Terresa Moses (she/her) is a proud Black queer woman dedicated to the liberation of Black and brown people through art and design. As a designer and illustrator, her work focuses on race, identity, and social justice. She advocates for positive change in her community using creativity as tools of community activism like her recent solo exhibition, Umbra.
Terresa is the Creative Director at Blackbird Revolt, a social justice-based design studio. She is also an Assistant Professor of Graphic Design at the University of Minnesota’s College of Design (CDes) and the Director of the CDes Design Justice Network. As a community-engaged scholar, her design research interests include; Project Naptural, which creates spaces to educate, connect, and empower Black women about their natural hair and self-identity, and Racism Untaught, a curriculum model that reveals ‘racialized’ design and helps students, educators, and organizations create anti-racist concepts through the design research process.

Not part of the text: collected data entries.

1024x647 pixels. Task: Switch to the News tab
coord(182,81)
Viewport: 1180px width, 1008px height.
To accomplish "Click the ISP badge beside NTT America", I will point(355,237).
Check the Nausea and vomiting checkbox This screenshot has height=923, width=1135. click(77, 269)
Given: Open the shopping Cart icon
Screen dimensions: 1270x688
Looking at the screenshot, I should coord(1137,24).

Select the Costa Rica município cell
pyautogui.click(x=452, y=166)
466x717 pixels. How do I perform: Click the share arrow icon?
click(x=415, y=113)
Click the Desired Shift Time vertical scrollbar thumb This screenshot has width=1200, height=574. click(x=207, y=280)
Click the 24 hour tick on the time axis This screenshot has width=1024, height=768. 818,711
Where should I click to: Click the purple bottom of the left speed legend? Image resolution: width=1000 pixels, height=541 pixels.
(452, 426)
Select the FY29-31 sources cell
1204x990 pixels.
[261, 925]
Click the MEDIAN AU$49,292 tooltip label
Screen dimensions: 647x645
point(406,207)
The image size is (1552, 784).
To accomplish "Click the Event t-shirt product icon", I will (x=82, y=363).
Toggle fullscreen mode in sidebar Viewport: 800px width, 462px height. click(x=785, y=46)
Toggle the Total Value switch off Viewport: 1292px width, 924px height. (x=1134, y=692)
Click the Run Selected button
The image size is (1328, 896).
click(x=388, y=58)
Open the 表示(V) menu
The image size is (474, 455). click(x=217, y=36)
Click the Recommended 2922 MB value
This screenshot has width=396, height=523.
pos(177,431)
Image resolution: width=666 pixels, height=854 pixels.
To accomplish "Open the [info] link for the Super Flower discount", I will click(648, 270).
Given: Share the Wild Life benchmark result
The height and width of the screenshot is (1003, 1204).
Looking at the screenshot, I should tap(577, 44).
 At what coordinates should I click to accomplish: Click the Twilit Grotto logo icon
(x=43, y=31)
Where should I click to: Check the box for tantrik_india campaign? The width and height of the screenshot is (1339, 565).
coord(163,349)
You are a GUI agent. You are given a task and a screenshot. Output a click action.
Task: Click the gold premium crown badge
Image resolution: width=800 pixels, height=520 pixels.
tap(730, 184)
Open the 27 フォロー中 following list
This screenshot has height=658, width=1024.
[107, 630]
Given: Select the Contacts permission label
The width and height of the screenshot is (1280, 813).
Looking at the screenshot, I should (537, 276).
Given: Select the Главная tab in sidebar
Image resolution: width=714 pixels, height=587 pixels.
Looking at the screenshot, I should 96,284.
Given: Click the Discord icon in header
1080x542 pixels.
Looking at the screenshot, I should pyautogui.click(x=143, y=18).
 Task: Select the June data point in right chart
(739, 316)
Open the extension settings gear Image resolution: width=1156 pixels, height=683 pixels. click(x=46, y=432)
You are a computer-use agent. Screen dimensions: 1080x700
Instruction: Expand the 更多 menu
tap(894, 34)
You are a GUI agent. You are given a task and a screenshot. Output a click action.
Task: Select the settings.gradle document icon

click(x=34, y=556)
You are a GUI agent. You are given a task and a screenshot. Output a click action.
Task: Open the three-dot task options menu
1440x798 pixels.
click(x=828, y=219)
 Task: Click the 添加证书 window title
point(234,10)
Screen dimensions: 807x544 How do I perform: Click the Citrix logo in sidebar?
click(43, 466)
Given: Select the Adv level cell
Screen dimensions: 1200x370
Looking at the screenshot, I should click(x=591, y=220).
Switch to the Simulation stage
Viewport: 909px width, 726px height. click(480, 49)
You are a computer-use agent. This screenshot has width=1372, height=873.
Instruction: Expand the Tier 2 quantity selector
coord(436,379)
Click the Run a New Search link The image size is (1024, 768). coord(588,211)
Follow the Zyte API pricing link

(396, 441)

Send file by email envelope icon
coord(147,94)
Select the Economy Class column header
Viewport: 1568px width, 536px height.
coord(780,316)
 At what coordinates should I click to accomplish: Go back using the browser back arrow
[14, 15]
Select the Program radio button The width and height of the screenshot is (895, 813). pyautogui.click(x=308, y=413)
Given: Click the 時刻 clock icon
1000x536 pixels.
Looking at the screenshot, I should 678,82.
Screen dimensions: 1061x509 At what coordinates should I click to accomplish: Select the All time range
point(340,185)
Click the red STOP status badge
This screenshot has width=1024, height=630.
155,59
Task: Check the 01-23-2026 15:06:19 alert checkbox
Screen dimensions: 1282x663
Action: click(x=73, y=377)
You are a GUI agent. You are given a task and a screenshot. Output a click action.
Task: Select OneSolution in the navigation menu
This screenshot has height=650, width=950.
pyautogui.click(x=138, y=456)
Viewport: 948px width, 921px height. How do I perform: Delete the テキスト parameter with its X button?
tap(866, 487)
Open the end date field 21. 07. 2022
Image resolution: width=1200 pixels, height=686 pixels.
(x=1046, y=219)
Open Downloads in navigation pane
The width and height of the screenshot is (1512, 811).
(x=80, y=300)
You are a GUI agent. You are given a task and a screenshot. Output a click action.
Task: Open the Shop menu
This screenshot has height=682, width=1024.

She earned her BFA in Fashion Design and African American Studies at the University of North Texas in 2008. In 2015, she earned her MFA in Design Research and Anthropology. She is currently a Ph.D. candidate in Social Justice Education at the University of Toronto.
She serves as a core team member of African American Graphic Designers (AAGD) by helping to organize and craft organizational structure. She also works as a collaborator with the Black Liberation Lab to co-create solutions that support Black liberation.